We recommend users have Python 3 or higher, having installed the anaconda python package (e.g. https://www.datacamp.com/community/tutorials/installing-anaconda-windows). It may be necessary to install some additional packages that are used by one or more of these notebooks (e.g. fuzzywuzzy). We recommend using the 'pip install' mechanism for easily installing these packages (e.g. https://packaging.python.org/tutorials/installing-packages/).
Different term harmonization tasks can be quite variable in terms of the target data and output. Do to the heterogeneity inherent to one harmonization task vs. another this notebook needs to be adapted to new harmonization tasks. In these notebooks we sought to harmonize medical history terms using the MedDRA ontology as the terminology standard, specifically lowest level terms (LLTs). Additionally we sought to impute the more general term levels based on the same MedDRA standard. Some harmonization tasks may only require the former, which includes notebook steps 1-4, and parts of step 8. The following considerations are needed to adapt these notebooks to a new term harmonization task.

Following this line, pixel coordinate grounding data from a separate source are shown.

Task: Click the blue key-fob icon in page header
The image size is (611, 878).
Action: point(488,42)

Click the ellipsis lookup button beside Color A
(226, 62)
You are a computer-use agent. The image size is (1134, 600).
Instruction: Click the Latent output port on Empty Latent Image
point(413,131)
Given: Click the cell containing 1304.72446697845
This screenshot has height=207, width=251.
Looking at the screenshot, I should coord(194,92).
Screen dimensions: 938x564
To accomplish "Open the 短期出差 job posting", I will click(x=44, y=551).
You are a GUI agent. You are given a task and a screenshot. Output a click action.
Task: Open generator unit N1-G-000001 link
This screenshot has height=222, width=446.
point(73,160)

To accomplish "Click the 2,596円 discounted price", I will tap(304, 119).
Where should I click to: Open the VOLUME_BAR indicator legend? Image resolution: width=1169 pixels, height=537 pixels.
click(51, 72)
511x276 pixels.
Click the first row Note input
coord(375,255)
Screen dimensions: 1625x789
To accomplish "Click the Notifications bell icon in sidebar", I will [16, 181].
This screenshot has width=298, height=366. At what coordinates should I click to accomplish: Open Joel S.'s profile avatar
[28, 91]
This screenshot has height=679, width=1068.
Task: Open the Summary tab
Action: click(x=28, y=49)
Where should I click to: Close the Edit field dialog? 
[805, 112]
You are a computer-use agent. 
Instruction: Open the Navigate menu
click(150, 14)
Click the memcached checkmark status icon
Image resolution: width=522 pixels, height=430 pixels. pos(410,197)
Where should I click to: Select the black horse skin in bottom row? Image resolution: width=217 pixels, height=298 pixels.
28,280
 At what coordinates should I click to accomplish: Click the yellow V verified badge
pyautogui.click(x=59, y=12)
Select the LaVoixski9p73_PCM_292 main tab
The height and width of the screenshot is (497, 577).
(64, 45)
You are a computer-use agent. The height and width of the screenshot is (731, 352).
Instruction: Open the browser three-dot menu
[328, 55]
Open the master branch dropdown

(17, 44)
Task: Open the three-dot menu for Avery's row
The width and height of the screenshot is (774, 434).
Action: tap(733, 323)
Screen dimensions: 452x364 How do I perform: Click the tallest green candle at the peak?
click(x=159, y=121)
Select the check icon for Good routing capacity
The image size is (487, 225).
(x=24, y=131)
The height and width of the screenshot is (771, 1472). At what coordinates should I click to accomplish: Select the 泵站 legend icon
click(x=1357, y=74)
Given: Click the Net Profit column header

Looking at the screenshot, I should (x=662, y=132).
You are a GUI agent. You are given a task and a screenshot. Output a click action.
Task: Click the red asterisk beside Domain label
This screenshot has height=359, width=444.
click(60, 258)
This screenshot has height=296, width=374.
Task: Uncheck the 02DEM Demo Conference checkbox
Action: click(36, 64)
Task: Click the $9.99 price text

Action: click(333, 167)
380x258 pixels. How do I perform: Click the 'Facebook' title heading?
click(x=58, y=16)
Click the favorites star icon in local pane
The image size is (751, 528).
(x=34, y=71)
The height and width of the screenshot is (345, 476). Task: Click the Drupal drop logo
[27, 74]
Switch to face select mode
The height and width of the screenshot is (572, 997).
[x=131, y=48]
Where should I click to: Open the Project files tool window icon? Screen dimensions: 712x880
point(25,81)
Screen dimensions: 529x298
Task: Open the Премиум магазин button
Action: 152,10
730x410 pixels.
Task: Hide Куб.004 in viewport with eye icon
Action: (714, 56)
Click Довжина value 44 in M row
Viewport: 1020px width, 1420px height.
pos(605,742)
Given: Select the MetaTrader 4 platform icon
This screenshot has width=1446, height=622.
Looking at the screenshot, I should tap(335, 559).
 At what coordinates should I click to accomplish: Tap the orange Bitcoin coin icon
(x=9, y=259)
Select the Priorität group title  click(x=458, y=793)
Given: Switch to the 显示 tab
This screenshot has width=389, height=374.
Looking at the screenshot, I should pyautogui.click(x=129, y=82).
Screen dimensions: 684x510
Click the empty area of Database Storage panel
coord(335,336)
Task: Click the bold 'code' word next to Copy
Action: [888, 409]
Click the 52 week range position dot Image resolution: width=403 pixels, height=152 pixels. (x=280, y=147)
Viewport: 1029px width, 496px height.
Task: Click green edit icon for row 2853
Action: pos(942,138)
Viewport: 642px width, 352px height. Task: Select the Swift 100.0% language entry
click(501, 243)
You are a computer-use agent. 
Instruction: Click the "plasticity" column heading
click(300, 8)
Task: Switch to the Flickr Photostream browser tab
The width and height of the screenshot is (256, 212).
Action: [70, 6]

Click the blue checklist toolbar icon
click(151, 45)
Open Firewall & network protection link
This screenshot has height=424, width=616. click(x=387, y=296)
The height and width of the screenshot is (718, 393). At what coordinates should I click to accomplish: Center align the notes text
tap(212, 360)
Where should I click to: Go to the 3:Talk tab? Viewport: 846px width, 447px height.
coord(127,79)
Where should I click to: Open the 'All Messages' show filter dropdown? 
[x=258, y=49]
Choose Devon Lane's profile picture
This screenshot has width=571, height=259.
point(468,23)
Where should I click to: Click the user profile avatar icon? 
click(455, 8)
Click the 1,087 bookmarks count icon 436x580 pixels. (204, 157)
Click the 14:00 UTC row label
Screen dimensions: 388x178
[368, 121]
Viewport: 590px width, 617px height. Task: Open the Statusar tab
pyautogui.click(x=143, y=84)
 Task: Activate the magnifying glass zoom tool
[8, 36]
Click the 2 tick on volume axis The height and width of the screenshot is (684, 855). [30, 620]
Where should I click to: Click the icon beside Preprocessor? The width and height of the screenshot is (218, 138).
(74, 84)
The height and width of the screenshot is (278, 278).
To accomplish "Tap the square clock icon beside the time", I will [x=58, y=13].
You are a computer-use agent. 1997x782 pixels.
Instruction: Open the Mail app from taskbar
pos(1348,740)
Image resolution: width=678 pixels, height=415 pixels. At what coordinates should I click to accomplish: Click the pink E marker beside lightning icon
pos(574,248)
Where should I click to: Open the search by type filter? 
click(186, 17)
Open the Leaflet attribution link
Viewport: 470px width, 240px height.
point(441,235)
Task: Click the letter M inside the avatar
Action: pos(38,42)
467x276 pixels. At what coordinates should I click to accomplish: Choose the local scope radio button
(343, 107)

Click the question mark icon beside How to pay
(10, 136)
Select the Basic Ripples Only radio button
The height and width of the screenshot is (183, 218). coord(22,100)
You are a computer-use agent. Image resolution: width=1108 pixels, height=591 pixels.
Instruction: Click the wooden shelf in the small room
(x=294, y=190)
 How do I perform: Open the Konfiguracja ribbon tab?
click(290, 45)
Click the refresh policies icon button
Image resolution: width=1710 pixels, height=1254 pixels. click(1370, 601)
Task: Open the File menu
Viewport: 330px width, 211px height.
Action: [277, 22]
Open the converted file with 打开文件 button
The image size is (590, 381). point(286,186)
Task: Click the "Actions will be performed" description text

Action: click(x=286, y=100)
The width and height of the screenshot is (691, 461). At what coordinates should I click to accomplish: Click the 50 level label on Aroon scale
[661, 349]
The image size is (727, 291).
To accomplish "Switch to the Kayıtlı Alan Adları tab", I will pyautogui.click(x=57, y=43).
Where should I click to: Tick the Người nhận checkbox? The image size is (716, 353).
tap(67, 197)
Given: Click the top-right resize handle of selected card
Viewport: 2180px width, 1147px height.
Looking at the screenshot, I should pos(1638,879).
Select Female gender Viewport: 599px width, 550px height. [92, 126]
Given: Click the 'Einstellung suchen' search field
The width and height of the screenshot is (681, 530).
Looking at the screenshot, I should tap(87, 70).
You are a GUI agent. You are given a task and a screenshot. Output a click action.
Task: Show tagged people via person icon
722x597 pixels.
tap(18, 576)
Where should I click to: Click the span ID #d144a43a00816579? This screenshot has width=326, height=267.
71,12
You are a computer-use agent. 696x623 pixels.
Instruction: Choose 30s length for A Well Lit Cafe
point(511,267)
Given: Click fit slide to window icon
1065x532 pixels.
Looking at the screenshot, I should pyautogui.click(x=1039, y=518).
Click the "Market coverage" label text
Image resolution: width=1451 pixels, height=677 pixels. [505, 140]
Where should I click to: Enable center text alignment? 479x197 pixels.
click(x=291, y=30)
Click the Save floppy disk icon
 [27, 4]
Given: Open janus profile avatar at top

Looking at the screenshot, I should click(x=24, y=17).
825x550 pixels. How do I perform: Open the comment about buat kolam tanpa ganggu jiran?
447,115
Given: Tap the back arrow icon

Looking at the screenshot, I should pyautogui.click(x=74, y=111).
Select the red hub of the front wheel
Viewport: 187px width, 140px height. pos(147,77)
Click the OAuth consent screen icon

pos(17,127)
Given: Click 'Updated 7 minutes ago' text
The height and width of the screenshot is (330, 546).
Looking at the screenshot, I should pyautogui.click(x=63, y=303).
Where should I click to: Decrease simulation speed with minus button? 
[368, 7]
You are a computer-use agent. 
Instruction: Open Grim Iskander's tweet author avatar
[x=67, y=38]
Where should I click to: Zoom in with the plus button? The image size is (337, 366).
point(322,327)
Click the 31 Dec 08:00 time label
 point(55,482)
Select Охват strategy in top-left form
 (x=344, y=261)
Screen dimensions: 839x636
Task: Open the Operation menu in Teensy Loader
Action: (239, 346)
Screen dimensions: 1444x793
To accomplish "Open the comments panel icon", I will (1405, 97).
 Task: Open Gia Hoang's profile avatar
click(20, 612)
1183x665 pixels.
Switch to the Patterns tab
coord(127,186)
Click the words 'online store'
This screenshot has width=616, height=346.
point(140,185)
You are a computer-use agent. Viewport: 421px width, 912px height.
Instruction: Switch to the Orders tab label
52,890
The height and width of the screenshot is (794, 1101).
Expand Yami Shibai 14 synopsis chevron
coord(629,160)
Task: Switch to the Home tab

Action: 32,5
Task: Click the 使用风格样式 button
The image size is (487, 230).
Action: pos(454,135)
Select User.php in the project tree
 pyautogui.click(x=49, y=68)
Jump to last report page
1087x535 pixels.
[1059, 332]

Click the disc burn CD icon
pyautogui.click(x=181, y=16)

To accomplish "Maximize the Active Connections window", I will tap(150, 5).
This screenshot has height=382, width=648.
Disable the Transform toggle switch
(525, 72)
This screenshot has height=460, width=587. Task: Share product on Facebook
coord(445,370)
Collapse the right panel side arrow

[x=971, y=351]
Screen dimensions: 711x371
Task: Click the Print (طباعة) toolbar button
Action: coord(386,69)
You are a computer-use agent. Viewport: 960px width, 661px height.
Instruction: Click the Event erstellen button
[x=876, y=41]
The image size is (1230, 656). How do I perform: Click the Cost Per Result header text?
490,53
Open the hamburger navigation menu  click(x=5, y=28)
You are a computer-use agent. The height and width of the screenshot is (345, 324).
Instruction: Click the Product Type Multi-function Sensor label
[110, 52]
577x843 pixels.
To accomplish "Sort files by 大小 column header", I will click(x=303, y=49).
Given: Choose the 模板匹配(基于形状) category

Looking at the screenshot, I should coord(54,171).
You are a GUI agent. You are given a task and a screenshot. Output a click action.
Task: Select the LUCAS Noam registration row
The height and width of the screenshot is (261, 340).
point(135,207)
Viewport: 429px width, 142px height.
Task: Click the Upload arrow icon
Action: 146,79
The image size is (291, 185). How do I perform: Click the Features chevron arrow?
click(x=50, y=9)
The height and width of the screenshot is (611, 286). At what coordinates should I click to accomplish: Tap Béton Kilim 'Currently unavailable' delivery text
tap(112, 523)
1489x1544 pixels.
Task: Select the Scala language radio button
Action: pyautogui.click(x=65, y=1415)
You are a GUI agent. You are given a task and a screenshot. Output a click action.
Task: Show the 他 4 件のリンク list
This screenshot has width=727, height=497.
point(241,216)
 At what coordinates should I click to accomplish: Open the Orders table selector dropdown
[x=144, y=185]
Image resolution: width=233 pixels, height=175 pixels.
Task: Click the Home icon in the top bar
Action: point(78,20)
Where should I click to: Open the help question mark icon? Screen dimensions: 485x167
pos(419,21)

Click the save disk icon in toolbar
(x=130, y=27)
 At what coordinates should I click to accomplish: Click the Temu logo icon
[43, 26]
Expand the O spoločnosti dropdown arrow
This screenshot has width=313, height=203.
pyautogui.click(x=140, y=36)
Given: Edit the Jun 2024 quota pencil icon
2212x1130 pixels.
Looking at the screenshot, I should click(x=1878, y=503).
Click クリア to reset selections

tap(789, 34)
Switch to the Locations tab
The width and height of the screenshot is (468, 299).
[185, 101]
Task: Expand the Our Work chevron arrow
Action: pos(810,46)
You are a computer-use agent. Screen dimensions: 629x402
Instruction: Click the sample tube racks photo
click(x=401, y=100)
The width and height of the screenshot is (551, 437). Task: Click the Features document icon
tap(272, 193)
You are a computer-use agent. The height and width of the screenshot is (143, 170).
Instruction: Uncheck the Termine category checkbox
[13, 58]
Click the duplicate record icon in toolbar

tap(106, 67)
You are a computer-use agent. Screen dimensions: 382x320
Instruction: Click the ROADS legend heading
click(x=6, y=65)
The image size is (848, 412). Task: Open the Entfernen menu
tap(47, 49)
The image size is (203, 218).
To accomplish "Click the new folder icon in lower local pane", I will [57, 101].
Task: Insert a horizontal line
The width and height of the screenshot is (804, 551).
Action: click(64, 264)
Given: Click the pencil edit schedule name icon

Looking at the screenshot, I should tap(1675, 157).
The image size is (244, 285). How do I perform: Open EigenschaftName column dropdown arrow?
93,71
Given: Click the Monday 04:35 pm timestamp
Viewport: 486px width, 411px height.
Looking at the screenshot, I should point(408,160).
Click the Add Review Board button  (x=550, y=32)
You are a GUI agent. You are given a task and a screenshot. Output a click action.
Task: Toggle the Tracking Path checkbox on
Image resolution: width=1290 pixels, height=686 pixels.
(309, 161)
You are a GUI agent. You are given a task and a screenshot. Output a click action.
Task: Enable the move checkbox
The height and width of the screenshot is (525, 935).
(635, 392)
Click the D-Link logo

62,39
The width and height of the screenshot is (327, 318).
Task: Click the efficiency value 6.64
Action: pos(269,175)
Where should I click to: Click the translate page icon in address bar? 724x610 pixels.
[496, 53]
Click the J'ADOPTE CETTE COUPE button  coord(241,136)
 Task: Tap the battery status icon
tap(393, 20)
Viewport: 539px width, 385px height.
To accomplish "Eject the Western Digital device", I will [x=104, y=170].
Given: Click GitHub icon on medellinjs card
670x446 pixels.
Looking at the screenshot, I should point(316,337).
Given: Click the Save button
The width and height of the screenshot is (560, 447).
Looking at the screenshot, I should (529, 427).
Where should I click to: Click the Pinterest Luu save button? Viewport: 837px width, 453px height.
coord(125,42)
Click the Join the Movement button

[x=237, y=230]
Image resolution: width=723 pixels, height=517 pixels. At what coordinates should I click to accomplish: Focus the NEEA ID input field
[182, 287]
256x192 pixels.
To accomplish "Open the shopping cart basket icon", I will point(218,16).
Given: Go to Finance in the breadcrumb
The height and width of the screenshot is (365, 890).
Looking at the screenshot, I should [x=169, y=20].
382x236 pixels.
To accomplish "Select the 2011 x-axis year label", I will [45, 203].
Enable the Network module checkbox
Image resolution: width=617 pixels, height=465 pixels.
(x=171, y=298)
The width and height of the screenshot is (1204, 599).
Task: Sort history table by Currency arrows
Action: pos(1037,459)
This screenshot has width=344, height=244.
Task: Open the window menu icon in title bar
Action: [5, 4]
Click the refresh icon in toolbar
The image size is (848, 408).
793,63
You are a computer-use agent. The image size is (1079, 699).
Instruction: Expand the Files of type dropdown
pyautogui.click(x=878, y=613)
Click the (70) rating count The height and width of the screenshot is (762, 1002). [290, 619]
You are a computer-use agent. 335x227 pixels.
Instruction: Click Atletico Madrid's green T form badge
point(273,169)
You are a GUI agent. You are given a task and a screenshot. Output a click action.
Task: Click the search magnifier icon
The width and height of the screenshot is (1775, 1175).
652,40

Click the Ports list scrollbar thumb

- Replace all filenames and unique column names (in the target data or terminology standard datasets) within the notebooks to match your target data as well as your selected terminology standard file.
- Extend or remove code segments as needed to utilize any alternative term columns that may be in the target data (i.e. alternative entries of term information that might be useful in searching for a match within the term standard), or any columns in the target data that provide information that is useful for imputation of higher level (i.e. more general) terms after mapping the lowest level terms.
- If (like in our target application) there is a need to impute higher level terms, adapt the code as needed to operate with however the target ontology standard formats connections between lower and higher level terms. These notebooks are specific to working with MedDRA.